_Exercise requirements_
Using the records below, output the stretch that opens with the line containing "is (717, 600)." and closes with the line containing "Given: Open 周老爷's", exactly and including both lines, with nothing more.

---*---

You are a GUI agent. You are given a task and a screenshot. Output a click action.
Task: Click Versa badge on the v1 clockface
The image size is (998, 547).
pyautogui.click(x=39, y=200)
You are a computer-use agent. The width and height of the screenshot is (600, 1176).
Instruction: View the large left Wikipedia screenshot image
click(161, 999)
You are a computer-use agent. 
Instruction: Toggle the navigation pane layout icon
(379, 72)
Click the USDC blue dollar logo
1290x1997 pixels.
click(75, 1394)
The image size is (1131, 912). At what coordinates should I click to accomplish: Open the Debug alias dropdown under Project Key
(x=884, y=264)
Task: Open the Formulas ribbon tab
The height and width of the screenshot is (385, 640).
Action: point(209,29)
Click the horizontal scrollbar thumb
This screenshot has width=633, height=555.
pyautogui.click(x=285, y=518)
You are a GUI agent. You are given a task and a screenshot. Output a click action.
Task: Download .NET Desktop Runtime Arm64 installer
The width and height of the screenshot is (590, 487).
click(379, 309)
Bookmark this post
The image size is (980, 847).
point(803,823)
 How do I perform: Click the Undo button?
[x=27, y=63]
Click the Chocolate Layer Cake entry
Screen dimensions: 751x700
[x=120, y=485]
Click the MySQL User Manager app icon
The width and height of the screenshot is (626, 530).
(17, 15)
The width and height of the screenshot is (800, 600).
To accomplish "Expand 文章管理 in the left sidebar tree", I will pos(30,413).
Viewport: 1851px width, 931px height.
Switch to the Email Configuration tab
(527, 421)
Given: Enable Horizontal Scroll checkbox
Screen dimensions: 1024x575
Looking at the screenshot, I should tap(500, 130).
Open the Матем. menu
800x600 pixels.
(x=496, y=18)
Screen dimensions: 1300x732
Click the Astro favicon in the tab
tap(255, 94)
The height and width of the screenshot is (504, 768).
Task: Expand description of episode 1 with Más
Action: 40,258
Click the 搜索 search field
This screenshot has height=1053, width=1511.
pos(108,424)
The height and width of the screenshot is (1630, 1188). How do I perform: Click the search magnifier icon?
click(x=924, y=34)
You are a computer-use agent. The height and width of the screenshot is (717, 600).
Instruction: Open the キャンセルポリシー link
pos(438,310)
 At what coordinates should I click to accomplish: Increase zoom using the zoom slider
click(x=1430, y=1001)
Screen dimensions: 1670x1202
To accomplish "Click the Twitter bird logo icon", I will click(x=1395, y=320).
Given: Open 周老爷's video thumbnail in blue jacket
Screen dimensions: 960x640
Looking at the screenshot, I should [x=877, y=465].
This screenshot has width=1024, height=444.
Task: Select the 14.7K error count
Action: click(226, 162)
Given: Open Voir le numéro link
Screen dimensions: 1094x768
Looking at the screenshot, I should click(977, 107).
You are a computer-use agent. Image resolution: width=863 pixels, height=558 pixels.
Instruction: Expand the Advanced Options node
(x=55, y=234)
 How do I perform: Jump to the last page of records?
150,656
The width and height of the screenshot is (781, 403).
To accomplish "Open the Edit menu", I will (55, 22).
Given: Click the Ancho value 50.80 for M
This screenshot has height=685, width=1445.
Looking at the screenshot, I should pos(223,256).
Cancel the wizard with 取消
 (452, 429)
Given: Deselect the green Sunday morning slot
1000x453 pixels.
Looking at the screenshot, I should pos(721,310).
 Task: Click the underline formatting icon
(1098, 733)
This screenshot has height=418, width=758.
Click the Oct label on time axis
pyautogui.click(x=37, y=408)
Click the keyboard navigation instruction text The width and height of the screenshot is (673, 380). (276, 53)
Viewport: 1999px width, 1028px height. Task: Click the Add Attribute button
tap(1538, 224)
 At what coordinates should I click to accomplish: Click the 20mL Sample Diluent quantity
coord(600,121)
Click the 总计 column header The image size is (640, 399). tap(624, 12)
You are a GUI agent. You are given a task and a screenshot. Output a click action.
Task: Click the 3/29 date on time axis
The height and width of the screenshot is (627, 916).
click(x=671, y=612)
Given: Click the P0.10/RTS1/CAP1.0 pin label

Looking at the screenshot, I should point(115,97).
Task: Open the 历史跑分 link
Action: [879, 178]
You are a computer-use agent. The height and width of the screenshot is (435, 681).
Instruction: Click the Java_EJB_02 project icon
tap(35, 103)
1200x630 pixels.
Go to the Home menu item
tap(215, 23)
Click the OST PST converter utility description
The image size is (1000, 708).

---*---

_Result below_
You are a computer-use agent. The height and width of the screenshot is (717, 600).
Instruction: Open the キャンセルポリシー link
pos(438,310)
 At what coordinates should I click to accomplish: Increase zoom using the zoom slider
click(x=1430, y=1001)
Screen dimensions: 1670x1202
To accomplish "Click the Twitter bird logo icon", I will click(x=1395, y=320).
Given: Open 周老爷's video thumbnail in blue jacket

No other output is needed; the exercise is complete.